The Bottleneck Has Moved
Carlini articulated the new problem during his talk with characteristic candor: he has hundreds of unverified kernel crash reports sitting on his desk. He cannot send them to Linux maintainers without first validating each one himself—but verification takes human time he does not have. The speed at which AI finds vulnerabilities has now outpaced the speed at which humans can review them.
This is historically new. The bottleneck in security research has never before been review capacity rather than discovery capacity.
The implications cut in both directions. For defenders—open-source maintainers, security teams, platform operators—the window between a vulnerability’s introduction and its discovery is collapsing. Bugs that might have lurked for a decade can now be found in days or weeks. For attackers wielding the same tools, the same acceleration applies. Carlini himself acknowledged this without equivocation.
What it means for ordinary users in the near term is better-secured operating systems and software, as vulnerabilities are found and patched before exploitation. What it means in a longer timeframe depends on whether the defensive use of these tools outpaces the offensive use—a race that is, at this moment, genuinely unresolved.
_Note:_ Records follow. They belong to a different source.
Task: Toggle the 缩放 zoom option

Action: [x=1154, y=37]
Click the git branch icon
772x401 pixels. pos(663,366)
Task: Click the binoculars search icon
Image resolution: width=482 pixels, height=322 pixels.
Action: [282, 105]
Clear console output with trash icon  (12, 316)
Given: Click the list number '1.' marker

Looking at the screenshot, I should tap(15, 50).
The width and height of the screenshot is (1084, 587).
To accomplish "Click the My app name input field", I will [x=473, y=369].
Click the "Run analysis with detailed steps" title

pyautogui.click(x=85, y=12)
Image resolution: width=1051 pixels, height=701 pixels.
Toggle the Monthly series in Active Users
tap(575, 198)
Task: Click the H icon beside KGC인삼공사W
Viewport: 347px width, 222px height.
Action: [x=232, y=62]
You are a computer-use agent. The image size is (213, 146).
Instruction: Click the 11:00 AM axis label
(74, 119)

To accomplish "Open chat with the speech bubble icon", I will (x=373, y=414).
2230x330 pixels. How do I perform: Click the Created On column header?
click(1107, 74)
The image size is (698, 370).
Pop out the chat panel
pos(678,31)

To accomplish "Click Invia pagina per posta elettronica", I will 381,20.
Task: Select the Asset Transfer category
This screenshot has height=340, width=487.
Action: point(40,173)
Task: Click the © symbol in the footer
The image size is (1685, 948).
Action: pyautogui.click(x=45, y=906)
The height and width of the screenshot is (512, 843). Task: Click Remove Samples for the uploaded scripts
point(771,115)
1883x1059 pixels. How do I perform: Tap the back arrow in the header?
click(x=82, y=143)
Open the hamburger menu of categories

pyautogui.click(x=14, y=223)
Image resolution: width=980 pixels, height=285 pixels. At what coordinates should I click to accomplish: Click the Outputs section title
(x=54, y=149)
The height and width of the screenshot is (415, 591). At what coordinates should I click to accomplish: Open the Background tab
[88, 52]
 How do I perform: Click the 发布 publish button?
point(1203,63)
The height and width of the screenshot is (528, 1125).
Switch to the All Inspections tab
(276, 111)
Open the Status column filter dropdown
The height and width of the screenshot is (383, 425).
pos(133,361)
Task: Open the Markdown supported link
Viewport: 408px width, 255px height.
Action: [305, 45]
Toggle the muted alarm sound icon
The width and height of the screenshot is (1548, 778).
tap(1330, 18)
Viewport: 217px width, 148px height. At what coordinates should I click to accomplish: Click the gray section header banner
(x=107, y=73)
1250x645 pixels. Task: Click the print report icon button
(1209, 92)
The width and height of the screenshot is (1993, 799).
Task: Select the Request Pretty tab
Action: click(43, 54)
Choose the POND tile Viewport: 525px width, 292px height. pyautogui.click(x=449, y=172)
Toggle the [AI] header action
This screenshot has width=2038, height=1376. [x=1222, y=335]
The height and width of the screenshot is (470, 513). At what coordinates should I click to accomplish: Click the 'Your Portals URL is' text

I expect to see an enormous wave of security bugs uncovered in the coming months.
— Nicholas Carlini, closing remarks, [un]prompted 2026The wave is already visible. A 23-year-old vulnerability in the protocol that underlies enterprise Linux file sharing was found not by a decade of manual auditing, but by a script, a model, and the instruction to look. The security field is experiencing its own AlphaGo moment—except, unlike Go, the board has 30 million lines of code, and both sides are playing.